Masked bees, also known as yellow-faced bees, are nearly hairless, accentuating their resemblance to wasps. While wasps have hairs, too, those hairs are simple and unbranched. The hairs of bees, in contrast, are plumose and almost feather-like. Unfortunately, this character requires a minimum magnification of sixty power to observe. Live bees and wasps don’t usually cooperate for microscopic examination.
Hylaeus are not parasitic on other bees, so a logical question would be how does a hairless bee transport pollen and nectar back to its nest? The answer is that the female bee ingests mostly nectar, and stores it in a special internal organ called the “crop.” Once the bee arrives back at the nest, she regurgitates her load and stores it in a cell. Several such loads will provide enough nourishment for the single larval offspring in each cell.
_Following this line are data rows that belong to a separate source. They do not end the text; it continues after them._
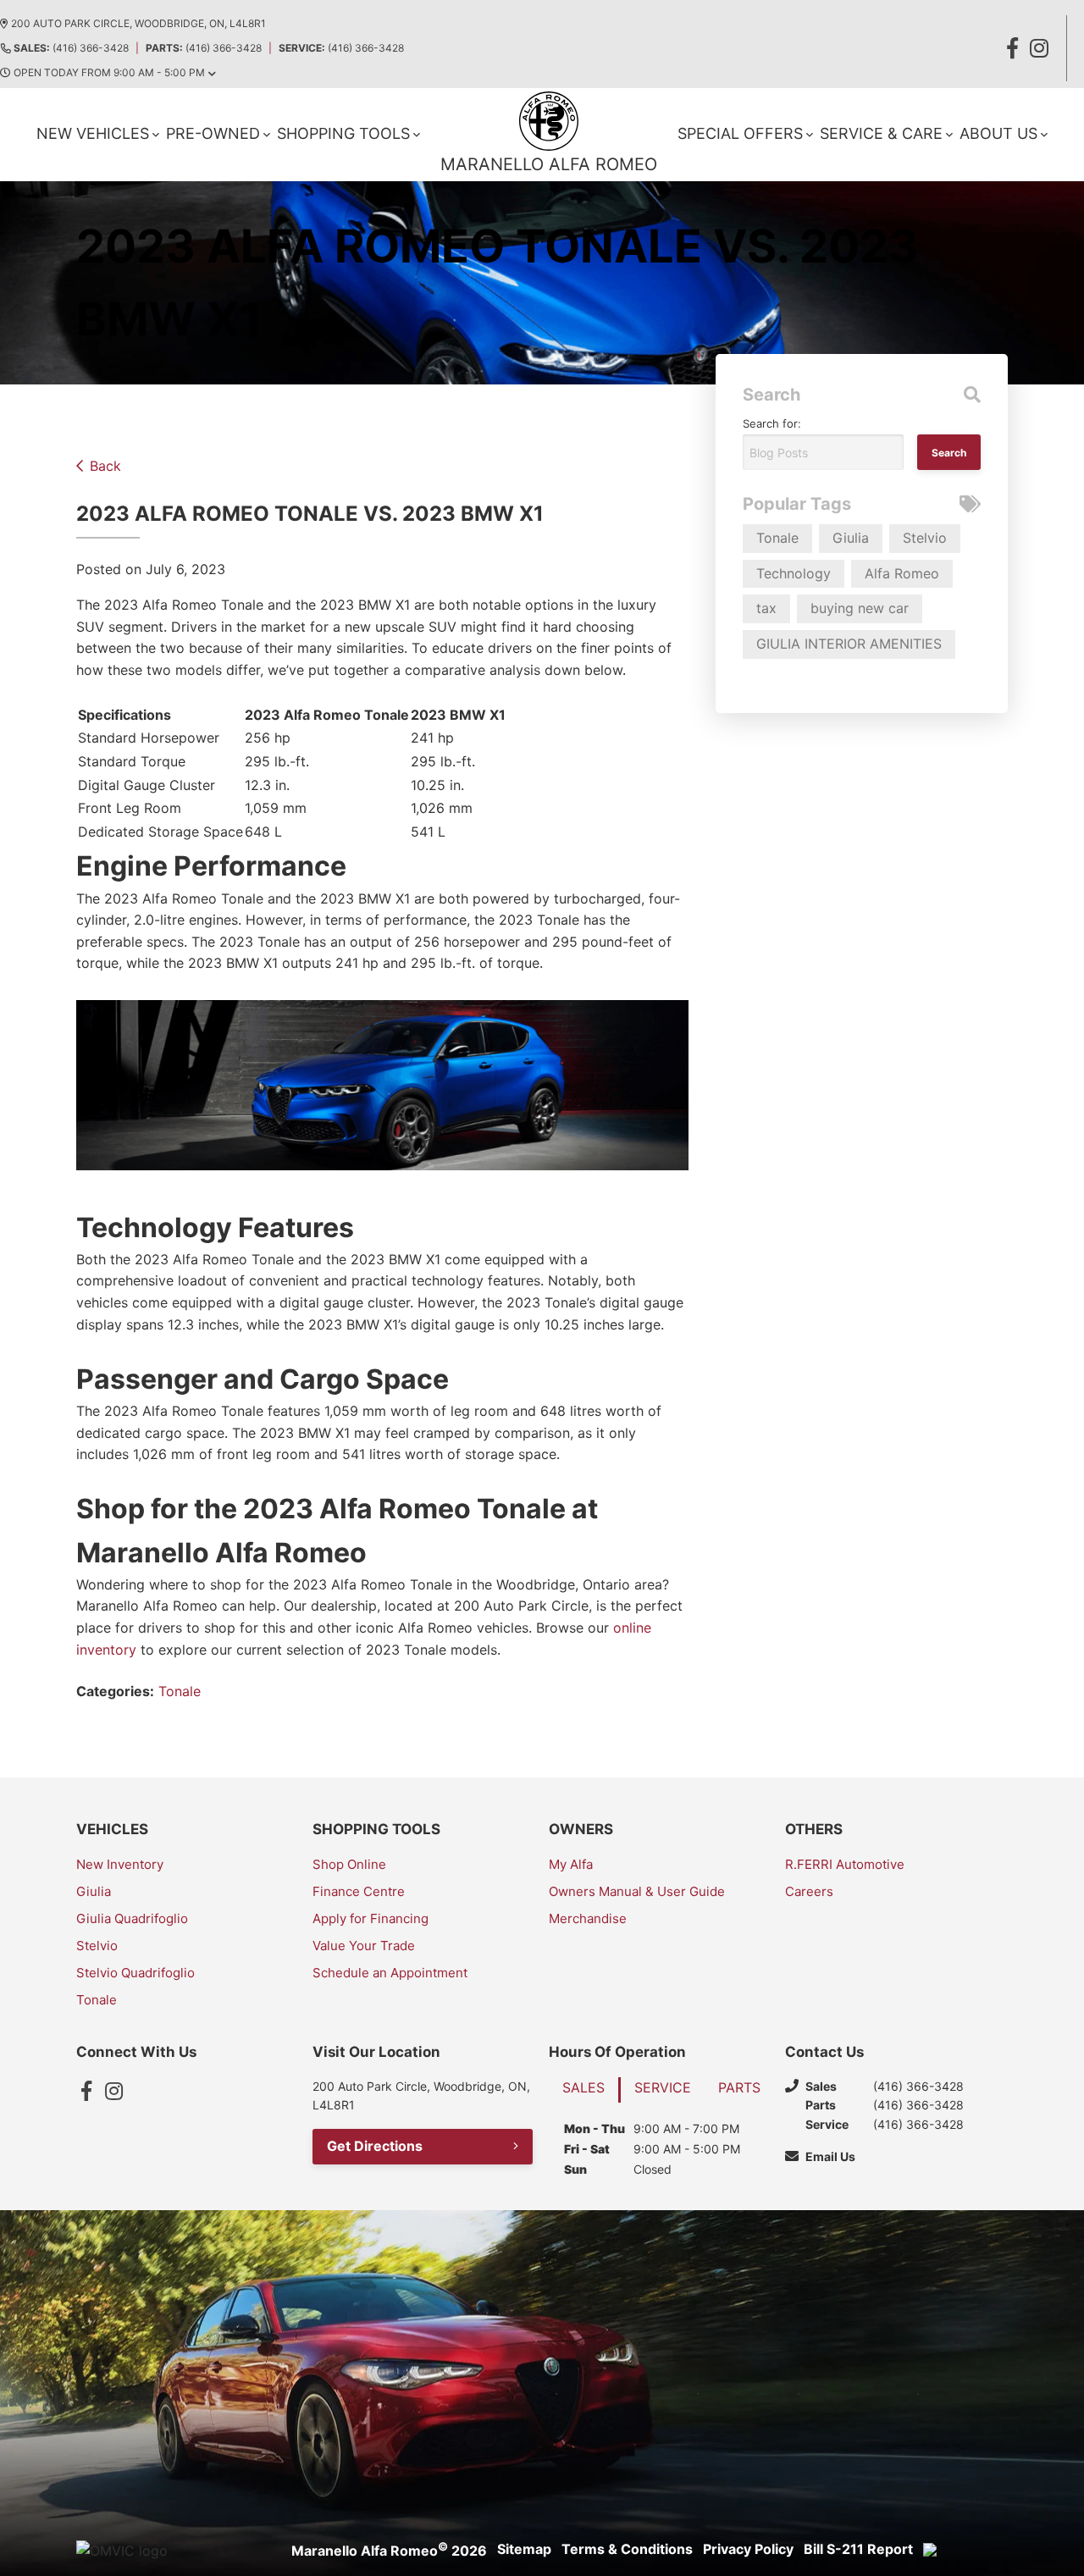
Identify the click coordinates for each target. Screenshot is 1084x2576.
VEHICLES (112, 1829)
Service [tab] (662, 2087)
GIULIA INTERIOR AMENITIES (849, 643)
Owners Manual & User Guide (637, 1891)
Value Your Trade (363, 1946)
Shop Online (349, 1864)
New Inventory (119, 1864)
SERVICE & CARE (881, 133)
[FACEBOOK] (1012, 48)
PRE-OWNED (213, 133)
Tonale (179, 1691)
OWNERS (581, 1829)
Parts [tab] (739, 2087)
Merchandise (588, 1918)
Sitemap (524, 2548)
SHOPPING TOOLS (343, 133)
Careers (809, 1891)
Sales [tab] (583, 2087)
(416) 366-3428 (71, 47)
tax (766, 608)
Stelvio (925, 537)
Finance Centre (358, 1891)
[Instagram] (113, 2091)
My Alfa (571, 1864)
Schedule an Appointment (389, 1973)
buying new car (859, 608)
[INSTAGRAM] (1039, 48)
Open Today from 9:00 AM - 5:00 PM (109, 72)
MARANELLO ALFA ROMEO (548, 164)
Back (105, 465)
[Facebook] (86, 2091)
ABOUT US (998, 133)
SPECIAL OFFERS (740, 133)
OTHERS (814, 1829)
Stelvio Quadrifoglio (135, 1973)
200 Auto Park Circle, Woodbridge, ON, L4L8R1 (138, 23)
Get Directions (375, 2145)
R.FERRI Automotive (844, 1864)
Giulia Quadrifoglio (132, 1918)
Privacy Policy (748, 2548)
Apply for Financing (370, 1918)
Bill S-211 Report (858, 2548)
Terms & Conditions (627, 2548)
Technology (793, 573)
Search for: (772, 423)
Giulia (850, 537)
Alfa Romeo (902, 573)
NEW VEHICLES (92, 133)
Masked bees are solitary, meaning each female makes her own nest. Without strong jaws, or a rake of spines on the front legs, Hylaeus bees are pretty much forced to use pre-existing burrows of other insects in the soil, cavities in the pith of twigs, or in abandoned galls. Indeed, most species of Hylaeus nest in hollow stems or twigs. Individual cells are lined with a natural plastic, a type of polymer secreted by glands in the female’s abdomen.
Male and female masked bees can be distinguished by their facial markings. Females generally have yellow, white, or ivory markings on the inner margin of each eye. Males have the entire face colored yellow or white.
Photo by Tom Murray via Bugguide.net
There are around 900 species of Hylaeus, collectively distributed worldwide, with about fifty in North America. The genus reaches its zenith of diversity in subtropical Australia, and the Hawaiian Islands. There are, or were, sixty species in Hawaii. Several of those are threatened or endangered, in part by invasive ant species that have been introduced from elsewhere and prey on the bee eggs, larvae, and pupae. Seven species of Hylaeus are considered “critically imperiled and possibly extinct,” according to the Xerces Society.
Photo by Tom Murray via Bugguide.net
Because the female bees collect so little pollen, it has been problematic to determine which species are generalist pollinators, and which are specialists. Recording which flowers the females visit has only provided a little insight. Analysis of pollen grains in the larval feces of three species in Michigan revealed that pollen foraging skews toward members of the Rosaceae when those flowers are available, and Asteraceae otherwise (Scott, 1996). The western U.S. species H. bisinuatus apparently visits White Sweetclover, Melilotus alba exclusively, even when other flowers are available. The Australian species H. alcyoneus visits only Banksia flowers. Still, the vast majority of species are assumed to be generalist pollinators.
Masked bees will readily nest in artificial bee boxes, be they bundles of thin straws, sumac twigs, or blocks with small diameter holes drilled into them. Consider constructing one of these and hanging it on a south-facing exterior wall, tree trunk, or similar situation. Be sure to include a “roof” to protect the entrance holes from rain, and elevate it at least three feet from the ground. Many websites exist with further hints on how to build such nest boxes.
Lastly, don’t fret if you can’t always tell the difference between masked bees and wasps. There are records whereby species of Hyleaus were originally described as wasps by scientists.